Sekretaris I Golkar Sulsel, Andi Marzuki Wadeng, menyatakan dengan tegas bahwa di Golkar tidak ada istilah mahar politik. "Kami tidak mau mencampuri internal partai lain, kalau di partai lain ada mahar, di Golkar tidak ada seperti itu," ujar Marzuki.
Marzuki mengatakan penjaringan calon kepala daerah pada partai berlambang pohon beringin rindang itu murni berdasarkan kriteria yang ditetapkan oleh DPP. Salah satu indikatornya adalah hasil survei.
"Yang ada mungkin berdasarkan hasil survei yang dilakukan oleh DPP sebanyak tiga kali. Kalau ada yang mau bayar partai sekian-sekian, itu nda ada," kata Marzuki.
Adapun kriteria khusus Golkar untuk mengusung figur pada kontestasi Pilkada mendatang, Marzuki menyebut, rujukan utamanya adalah hasil survei selama tiga bulan berturut-turut. Selain itu, kata dia, keaktifan figur dalam meningkatkan elektabilitasnya serta pendekatannya kepada parpol calon koalisi Golkar.

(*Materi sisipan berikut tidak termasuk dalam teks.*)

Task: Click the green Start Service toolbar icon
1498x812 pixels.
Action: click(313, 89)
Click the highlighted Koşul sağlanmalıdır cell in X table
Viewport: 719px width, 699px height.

"Kami di beberapa daerah harus berkoalisi dengan partai lain, jadi kandidat juga harus berusaha untuk melakukan pendekatan-pendekatan dengan partai lain selain Golkar. Itu yang menjadi perhatian kita selama ini," beber Marzuki.
Adapun Wakil Ketua Bidang Organisasi Kepartaian dan Keanggotaan (OKK) DPW NasDem Sulsel, Andi Tobo Haeruddin mengungkapkan tidak menjadikan kekuatan finansial sebagai ukuran untuk mengusung figur pada pilkada serentak.
"Kekuatan finansial itu kan berbanding lurus dengan kepentingan elektabilitas," ujar Tobo.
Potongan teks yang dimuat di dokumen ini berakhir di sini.